==== Text
Look at every factor of the engagement that impacts the sale: product, marketing, sales presentation, demonstration of value and price. Because you’re not the sales rep, you are also free to ask the most obvious question: What caused the deal to become stuck? You’d be surprised to find out how willing prospects are to provide a direct and candid response.

Although there are many reasons why deals become stuck, here are a few of the most common you’ll encounter:

  • Incomplete discovery. Deals can get stuck because sales never fully understood the scope of the buyer’s needs, and therefore sold the wrong value proposition. Perhaps they did not know enough about the buyer’s environment, including internal processes, deadlines or internal politics.
  • Changing requirements. Even if sales did a perfect job during discovery, requirements change. It’s not always possible to stay abreast of shifting needs and priorities. Your offer may simply have become a low priority and placed on hold.
  • Misunderstood market segment. It’s common for companies entering a new vertical market segment or price tier to encounter problems with stuck deals, because what works in your existing segments may not be as effective in new ones. Each new segment has unique requirements that need to be discovered.
  • Sales relationship. Sales might be talking to the wrong person, perhaps a weak champion who lacks the authority to move the deal forward. Or maybe a dysfunctional dynamic has developed from sales either abdicating power to the buyer early on in the engagement or alienating the buyer with an overconfident attitude. In either case, the type of relationship that allows a deal to move forward hasn’t been formed.
  • Competitive pressure. Some seemingly stuck deals are really losses in the making, because the buyer is focusing on a competitive product. Since you lack visibility, you can’t take action by escalating your tactics or writing the deal off as a loss.

Tips for Effective Facilitation

Remember that the goal of stuck-deal facilitation is to engage the buyer in a guided conversation that answers your key questions. Here are some tips to help you better perform stuck-deal facilitations:

Build rapport. Ask the buyers about their backgrounds. This eases them into the conversation and gets them comfortable talking. It also helps you understand them as buyers and gain greater insight into their points of view.

Ask open-ended questions. Avoid questions that lead to a simple yes/no or one word answer. You’re looking for the reasons beneath their answers. The goal is to ask questions that get them to provide detail: What would a solution look like? How could your needs best be met? Can you describe your evaluation process?
========
==== Records provided
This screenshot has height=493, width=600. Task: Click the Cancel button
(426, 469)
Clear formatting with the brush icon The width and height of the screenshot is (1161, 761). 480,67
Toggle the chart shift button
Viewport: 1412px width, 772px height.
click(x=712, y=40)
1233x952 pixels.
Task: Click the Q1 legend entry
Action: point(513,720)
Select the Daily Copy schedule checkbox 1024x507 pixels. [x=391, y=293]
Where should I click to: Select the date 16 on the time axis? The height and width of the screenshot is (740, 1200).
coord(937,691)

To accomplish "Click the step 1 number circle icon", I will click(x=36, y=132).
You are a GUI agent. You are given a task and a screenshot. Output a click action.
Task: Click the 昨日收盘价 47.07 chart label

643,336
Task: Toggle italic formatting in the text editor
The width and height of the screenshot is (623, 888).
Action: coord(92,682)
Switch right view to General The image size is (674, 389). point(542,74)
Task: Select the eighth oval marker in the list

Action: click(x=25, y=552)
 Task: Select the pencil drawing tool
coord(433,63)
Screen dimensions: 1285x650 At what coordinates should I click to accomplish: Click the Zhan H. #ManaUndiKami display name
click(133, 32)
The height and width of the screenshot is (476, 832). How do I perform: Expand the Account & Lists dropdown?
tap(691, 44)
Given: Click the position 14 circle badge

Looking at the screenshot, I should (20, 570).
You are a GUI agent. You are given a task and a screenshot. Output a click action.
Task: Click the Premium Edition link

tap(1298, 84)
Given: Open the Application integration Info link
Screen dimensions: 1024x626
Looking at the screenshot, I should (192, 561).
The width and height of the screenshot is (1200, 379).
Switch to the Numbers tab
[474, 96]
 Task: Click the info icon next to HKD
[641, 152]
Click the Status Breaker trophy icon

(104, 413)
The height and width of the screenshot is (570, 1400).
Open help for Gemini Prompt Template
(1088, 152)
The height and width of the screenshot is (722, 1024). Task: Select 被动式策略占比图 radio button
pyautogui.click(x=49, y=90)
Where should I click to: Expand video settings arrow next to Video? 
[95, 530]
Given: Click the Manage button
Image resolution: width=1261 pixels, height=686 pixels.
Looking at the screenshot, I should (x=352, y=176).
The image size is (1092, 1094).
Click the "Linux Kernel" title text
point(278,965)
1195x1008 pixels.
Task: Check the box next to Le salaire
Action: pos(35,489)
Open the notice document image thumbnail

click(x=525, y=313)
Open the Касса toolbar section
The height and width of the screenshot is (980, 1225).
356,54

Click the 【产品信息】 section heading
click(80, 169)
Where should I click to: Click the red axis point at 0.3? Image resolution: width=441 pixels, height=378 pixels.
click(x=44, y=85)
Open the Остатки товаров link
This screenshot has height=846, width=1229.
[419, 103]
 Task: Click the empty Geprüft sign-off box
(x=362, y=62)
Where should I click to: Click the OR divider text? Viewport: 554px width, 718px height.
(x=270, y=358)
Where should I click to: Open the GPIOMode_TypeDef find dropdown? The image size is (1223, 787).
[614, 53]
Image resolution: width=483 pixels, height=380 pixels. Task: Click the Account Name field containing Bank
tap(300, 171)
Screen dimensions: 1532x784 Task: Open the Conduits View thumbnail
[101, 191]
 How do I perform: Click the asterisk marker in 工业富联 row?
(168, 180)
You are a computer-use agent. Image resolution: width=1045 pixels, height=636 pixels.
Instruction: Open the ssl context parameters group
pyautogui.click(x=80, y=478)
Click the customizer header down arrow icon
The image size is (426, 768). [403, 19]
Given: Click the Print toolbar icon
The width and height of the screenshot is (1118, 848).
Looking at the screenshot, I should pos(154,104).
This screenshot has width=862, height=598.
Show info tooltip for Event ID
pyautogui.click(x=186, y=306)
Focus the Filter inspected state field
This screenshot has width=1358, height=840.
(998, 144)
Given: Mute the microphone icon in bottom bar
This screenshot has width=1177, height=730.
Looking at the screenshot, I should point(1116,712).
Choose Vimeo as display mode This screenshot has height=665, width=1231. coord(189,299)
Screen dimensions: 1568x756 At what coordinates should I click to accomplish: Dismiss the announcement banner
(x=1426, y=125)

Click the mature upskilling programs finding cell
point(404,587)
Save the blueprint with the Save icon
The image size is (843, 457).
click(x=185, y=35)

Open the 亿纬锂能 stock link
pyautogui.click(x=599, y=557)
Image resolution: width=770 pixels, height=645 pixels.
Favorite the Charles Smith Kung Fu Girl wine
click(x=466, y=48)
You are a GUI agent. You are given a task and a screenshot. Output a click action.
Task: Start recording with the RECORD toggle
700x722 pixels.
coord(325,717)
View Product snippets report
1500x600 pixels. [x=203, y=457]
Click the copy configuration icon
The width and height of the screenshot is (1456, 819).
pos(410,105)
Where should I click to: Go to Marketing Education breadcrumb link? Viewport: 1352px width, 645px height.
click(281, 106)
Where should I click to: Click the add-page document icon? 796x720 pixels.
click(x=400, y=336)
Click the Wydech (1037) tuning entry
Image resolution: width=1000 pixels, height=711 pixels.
========
* [Brief]: Quote the part of the text on stuck sales deals that opens with the words containing "Although there are" and closes with "or internal politics.". The material is separate from the text on stuck sales deals and unrelated to it.

* [Task response]:
Although there are many reasons why deals become stuck, here are a few of the most common you’ll encounter:

  • Incomplete discovery. Deals can get stuck because sales never fully understood the scope of the buyer’s needs, and therefore sold the wrong value proposition. Perhaps they did not know enough about the buyer’s environment, including internal processes, deadlines or internal politics.